Wynik głosowania w sprawie "niepotrzebnej" drogi     Mimo otrzymanego dofinansowania w wysokości 4 mln zł i rozstrzygniętego przetargu na wykonanie inwestycji kosztem 4,75 mln zł, nie powstanie wpisująca się w sieć połączeń komunikacyjnych przy S7 gminna droga na pograniczu Moczydła i sąsiedniego sołectwa Wodacz, leżącego już w woj. świętokrzyskim. Mieszkańcy obu miejscowości w pisemnej petycji sprzeciwili się jej rozbudowie twierdząc, że jest im niepotrzebna. Na zwołanej w piątek sesji nadzwyczajnej Rady Gminy wszyscy obecni radni (14) uznali zatem zgodnie, że z tej inwestycji należy zrezygnować. – Czy jesteście teraz usatysfankcjonowani? – zapytał po zakończeniu głosowania przewodniczący RG Henryk Huma.

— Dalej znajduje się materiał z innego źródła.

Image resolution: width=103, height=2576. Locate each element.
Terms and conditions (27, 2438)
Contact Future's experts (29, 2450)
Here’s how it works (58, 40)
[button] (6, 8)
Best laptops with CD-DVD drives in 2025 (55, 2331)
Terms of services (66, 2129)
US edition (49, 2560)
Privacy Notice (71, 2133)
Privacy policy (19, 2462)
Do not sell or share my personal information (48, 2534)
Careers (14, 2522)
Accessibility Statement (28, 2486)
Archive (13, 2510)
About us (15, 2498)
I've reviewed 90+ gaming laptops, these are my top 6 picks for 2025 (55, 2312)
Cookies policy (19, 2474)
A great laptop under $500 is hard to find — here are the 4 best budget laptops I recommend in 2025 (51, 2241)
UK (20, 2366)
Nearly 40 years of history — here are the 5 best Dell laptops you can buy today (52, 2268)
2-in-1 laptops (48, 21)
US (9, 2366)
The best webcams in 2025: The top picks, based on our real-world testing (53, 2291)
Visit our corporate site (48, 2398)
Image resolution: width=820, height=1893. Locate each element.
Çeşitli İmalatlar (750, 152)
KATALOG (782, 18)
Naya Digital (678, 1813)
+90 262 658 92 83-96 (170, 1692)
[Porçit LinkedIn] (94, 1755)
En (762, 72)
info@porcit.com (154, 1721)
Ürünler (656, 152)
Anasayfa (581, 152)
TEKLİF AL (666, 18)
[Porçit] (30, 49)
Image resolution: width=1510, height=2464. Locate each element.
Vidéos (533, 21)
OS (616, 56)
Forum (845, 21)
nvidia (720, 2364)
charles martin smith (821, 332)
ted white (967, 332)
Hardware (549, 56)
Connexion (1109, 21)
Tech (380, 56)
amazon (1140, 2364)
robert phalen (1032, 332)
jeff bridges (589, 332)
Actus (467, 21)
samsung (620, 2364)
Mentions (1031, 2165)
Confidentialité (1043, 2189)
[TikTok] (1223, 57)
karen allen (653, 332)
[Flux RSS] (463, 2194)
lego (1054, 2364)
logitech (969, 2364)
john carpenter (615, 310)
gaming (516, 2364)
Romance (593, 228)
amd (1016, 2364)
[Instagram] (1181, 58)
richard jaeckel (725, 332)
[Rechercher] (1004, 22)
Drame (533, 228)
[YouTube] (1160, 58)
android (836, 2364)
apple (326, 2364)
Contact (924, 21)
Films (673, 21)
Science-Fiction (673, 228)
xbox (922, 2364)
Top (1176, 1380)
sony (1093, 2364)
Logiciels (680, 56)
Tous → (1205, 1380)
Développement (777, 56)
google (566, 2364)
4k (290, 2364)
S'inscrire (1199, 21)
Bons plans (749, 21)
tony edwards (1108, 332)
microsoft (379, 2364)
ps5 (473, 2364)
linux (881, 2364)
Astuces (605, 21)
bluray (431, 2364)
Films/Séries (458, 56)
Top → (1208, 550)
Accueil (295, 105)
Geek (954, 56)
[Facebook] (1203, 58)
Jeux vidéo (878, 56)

Przybyli przedstawiciele sołectw: Moczydło, Wodacz i Stara Olszówka odpowiedzieli, że tak, i wkrótce potem opuścili salę wyraźnie zadowoleni, że nowej drogi nie będą mieli.

     Przed podjęciem decyzji przez Radę, głosu udzielono wszystkim przybyłym, chętnym mieszkańcom. Ich zdaniem budowa drogi o tak zawyżonych parametrach, a przez to tak kosztownej i na dodatek prowadzącej do nikąd, stanowi objaw niegospodarności. Co więcej, jak stwierdzili, nikt tej inwestycji z nimi nie konsultował. A co dodała sołtyska Moczydła Maria Szuma, nikt ich nawet nie wysłuchał.

Nadzwyczajna sesja rady, 1 lipca 2022 r. Za radnymi i wójtem Markiem Szopą (pierwszy z lewej) siedzą przedstawiciele mieszkańców sołectw: Moczydło, Wodacz i Stara Olszówka.

     Marek Szopa w swoim wystąpieniu poinformował, że o potrzebie budowy tej drogi mówi się z inicjatywy mieszkańców od roku 2017, czyli przez 5 lat. Dlatego znalazła się ona w wykazie kilku inwestycji wnioskowanych o dofinansowanie z Polskiego Ładu i pieniądze przyznano akurat na to zadanie, które musiało być zrealizowane według wymaganych przez prawo standardów, a nie inaczej. Wizje lokalne z udziałem zainteresowanych mieszkańców oraz radnych przeprowadzono tam kilka razy jeszcze przed rozstrzygnięciem przetargu. A ostatnio Wójt mówił o tej inwestycji na zebraniu wiejskim w Moczydle w marcu tego roku i żadnych protestów wtedy nie było.

     Co oznacza ta niezwykła decyzja radnych o zaniechaniu inwestycji, podjęta na sesji nadzwyczajnej w odpowiedzi na petycję mieszkańców - oprócz tego, że nowa droga nie powstanie? Otóż po pierwsze, Gmina zwróci przyznane 4 mln zł gdyż nie można przeznaczyć tych pieniędzy na jakąkolwiek inną inwestycję. Po drugie, z własnego budżetu zapłacimy karę umowną (początkowo miała wynieść 372 tys. zł, ale po negocjacjach wyniesie 93,1 tys. zł) firmie, która wygrała przetarg. Po trzecie, Wójt wystąpi do Rady Gminy o przekazanie tej drogi w obecnym, opłakanym stanie, na rzecz Gminy Wodzisław.

Red.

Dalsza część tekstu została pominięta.